以下の記録のうち、"Task: Open the polar bear photo thumbnail" を含む行から始まり "Action: tap(69, 49)" を含む行で終わる範囲を、両端の行も含めて、1行を1つの文字列とするJSONリストで表してください。空行は除いてください。

_記録の抜粋_

================

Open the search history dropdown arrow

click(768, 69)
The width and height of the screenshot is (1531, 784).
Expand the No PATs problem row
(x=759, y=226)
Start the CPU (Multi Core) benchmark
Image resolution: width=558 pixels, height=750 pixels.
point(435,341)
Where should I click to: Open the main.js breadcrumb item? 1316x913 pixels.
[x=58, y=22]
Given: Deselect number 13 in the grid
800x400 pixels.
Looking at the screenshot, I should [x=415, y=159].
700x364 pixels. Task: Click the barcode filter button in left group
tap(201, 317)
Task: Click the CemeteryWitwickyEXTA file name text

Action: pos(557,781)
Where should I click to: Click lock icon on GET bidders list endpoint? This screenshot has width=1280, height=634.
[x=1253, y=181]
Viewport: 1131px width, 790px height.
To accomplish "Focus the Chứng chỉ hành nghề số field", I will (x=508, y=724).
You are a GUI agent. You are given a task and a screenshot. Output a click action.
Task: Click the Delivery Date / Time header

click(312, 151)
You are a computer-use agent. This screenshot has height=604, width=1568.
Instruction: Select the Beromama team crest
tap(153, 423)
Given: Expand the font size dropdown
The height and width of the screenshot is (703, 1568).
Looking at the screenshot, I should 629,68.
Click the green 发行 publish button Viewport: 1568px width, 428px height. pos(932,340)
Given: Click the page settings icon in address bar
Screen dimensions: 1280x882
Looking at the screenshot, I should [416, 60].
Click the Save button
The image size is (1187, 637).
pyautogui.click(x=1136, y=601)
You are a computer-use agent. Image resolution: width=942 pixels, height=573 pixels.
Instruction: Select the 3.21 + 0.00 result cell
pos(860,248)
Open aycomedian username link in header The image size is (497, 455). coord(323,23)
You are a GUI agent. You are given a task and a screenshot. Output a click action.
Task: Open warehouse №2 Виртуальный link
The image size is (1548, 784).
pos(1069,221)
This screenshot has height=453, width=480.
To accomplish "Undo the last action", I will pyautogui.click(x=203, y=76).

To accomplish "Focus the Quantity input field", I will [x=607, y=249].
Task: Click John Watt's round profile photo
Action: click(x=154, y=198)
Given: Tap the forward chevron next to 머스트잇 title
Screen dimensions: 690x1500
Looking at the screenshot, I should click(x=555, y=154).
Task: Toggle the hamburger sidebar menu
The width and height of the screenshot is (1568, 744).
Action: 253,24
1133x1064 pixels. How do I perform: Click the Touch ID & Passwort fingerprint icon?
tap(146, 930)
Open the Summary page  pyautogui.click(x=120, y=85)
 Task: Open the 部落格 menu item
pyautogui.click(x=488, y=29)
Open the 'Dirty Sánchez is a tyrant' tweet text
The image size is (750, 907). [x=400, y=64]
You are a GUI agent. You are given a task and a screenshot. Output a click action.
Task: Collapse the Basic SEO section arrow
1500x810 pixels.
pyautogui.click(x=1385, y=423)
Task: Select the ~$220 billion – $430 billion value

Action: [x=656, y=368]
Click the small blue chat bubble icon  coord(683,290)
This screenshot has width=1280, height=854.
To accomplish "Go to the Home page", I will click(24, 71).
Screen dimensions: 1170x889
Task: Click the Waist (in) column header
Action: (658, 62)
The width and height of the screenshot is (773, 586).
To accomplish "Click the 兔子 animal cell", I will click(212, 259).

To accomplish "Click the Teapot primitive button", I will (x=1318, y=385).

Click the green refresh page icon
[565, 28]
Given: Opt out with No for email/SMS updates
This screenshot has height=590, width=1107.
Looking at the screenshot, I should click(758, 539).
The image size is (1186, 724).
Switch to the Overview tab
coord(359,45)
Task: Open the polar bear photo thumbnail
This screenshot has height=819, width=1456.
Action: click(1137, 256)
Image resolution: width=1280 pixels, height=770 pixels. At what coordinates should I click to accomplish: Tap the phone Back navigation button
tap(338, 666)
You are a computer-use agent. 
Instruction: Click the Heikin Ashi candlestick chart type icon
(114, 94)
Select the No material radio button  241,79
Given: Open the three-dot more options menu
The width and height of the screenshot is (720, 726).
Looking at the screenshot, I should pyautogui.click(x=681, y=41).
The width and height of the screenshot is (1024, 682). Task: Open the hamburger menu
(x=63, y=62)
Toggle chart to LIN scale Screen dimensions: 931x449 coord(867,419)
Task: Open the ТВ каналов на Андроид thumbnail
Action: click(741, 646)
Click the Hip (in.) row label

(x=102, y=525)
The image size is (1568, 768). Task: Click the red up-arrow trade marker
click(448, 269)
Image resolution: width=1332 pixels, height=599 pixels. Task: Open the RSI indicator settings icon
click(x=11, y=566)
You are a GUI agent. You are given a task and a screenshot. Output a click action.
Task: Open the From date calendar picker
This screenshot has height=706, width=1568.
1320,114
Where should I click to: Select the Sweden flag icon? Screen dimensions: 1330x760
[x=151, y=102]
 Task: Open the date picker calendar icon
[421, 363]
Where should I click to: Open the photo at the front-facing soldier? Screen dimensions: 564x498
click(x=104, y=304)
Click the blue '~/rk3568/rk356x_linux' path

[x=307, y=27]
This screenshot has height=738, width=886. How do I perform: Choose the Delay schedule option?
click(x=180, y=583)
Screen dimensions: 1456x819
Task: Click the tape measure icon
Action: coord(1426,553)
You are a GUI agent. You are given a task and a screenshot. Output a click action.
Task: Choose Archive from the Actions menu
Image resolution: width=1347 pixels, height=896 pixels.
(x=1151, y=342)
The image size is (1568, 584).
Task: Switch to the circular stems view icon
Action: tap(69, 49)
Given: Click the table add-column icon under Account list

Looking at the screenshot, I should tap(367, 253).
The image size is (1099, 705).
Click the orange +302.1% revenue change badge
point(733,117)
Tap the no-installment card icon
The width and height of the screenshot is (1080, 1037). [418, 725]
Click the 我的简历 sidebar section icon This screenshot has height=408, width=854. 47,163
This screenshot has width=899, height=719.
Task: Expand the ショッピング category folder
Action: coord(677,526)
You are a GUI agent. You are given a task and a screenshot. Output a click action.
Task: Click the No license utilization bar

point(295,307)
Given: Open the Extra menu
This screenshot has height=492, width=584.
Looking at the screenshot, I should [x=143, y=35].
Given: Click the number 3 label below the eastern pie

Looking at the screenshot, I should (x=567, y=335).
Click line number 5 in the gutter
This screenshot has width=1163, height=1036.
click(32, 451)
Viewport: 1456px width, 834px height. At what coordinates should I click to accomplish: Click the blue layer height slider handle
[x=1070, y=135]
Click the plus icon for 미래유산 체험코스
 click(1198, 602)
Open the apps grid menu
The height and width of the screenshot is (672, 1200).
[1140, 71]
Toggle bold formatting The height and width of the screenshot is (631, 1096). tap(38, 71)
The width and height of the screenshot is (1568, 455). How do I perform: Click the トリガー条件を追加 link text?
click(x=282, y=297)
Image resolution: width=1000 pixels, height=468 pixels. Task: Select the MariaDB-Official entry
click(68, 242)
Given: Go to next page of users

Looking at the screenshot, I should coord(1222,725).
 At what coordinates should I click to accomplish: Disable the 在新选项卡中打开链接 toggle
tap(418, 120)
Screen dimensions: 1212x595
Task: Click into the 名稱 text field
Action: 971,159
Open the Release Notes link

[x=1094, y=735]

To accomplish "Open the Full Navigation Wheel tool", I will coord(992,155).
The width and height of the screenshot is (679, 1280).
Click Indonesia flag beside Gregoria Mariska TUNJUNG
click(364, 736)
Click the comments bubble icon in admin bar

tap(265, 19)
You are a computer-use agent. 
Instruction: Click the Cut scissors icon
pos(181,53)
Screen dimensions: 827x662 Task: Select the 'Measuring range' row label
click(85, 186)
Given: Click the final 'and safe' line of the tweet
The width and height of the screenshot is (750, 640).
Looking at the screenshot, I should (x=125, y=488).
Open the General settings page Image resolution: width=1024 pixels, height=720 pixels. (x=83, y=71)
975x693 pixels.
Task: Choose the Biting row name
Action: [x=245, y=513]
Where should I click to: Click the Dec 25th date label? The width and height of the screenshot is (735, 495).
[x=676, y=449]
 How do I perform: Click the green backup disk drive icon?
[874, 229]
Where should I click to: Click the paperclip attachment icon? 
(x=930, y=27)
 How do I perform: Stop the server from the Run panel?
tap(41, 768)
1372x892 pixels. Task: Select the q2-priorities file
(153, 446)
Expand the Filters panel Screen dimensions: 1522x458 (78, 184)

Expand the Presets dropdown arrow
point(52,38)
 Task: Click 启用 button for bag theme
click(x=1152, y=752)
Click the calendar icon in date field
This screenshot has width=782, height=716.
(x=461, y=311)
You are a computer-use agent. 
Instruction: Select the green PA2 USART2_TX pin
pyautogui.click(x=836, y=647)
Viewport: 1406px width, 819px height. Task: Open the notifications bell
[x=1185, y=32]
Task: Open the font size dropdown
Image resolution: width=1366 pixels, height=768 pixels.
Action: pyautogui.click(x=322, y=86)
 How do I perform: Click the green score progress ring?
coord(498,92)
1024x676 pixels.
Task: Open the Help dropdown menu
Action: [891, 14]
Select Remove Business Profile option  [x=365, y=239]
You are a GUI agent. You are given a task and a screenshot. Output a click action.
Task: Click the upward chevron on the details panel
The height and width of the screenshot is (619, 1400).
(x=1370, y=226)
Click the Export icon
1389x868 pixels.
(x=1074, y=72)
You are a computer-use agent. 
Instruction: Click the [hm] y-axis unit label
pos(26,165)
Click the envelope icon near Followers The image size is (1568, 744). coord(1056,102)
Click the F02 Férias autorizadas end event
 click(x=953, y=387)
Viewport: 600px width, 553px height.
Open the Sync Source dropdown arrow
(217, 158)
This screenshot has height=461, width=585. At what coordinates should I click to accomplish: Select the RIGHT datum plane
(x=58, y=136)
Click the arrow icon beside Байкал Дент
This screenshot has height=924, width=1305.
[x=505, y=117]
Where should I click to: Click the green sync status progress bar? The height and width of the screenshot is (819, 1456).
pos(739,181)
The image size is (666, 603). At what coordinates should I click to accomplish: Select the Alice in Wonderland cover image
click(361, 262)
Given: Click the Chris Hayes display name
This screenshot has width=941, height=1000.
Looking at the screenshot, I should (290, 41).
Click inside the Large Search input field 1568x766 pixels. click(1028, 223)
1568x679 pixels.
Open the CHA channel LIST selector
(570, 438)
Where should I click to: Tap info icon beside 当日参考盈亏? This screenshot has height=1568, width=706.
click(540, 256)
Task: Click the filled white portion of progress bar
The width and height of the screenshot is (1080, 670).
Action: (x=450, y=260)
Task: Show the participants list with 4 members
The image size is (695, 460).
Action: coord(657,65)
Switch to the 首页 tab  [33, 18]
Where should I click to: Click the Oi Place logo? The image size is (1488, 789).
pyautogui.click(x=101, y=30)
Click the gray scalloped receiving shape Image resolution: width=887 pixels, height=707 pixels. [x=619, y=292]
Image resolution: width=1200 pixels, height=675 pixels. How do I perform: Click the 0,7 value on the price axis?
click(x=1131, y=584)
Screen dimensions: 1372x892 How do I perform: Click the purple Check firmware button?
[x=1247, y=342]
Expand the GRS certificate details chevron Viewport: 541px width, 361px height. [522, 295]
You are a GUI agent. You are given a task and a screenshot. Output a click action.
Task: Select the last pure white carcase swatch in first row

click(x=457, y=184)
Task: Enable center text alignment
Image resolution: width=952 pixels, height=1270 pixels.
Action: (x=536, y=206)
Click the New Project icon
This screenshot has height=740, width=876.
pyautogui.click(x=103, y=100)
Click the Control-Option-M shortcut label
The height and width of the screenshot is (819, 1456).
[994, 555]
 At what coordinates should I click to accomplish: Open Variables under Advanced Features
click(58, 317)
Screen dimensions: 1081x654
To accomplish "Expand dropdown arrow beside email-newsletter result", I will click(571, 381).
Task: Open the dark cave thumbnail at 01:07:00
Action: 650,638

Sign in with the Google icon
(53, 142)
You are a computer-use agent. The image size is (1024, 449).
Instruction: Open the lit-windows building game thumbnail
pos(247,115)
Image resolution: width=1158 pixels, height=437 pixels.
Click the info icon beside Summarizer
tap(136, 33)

================

_以下に回答_
[
  "Task: Open the polar bear photo thumbnail",
  "This screenshot has height=819, width=1456.",
  "Action: click(1137, 256)",
  "Image resolution: width=1280 pixels, height=770 pixels. At what coordinates should I click to accomplish: Tap the phone Back navigation button",
  "tap(338, 666)",
  "You are a computer-use agent. ",
  "Instruction: Click the Heikin Ashi candlestick chart type icon",
  "(114, 94)",
  "Select the No material radio button  241,79",
  "Given: Open the three-dot more options menu",
  "The width and height of the screenshot is (720, 726).",
  "Looking at the screenshot, I should pyautogui.click(x=681, y=41).",
  "The width and height of the screenshot is (1024, 682). Task: Open the hamburger menu",
  "(x=63, y=62)",
  "Toggle chart to LIN scale Screen dimensions: 931x449 coord(867,419)",
  "Task: Open the ТВ каналов на Андроид thumbnail",
  "Action: click(741, 646)",
  "Click the Hip (in.) row label",
  "(x=102, y=525)",
  "The image size is (1568, 768). Task: Click the red up-arrow trade marker",
  "click(448, 269)",
  "Image resolution: width=1332 pixels, height=599 pixels. Task: Open the RSI indicator settings icon",
  "click(x=11, y=566)",
  "You are a GUI agent. You are given a task and a screenshot. Output a click action.",
  "Task: Open the From date calendar picker",
  "This screenshot has height=706, width=1568.",
  "1320,114",
  "Where should I click to: Select the Sweden flag icon? Screen dimensions: 1330x760",
  "[x=151, y=102]",
  " Task: Open the date picker calendar icon",
  "[421, 363]",
  "Where should I click to: Open the photo at the front-facing soldier? Screen dimensions: 564x498",
  "click(x=104, y=304)",
  "Click the blue '~/rk3568/rk356x_linux' path",
  "[x=307, y=27]",
  "This screenshot has height=738, width=886. How do I perform: Choose the Delay schedule option?",
  "click(x=180, y=583)",
  "Screen dimensions: 1456x819",
  "Task: Click the tape measure icon",
  "Action: coord(1426,553)",
  "You are a GUI agent. You are given a task and a screenshot. Output a click action.",
  "Task: Choose Archive from the Actions menu",
  "Image resolution: width=1347 pixels, height=896 pixels.",
  "(x=1151, y=342)",
  "The image size is (1568, 584).",
  "Task: Switch to the circular stems view icon",
  "Action: tap(69, 49)"
]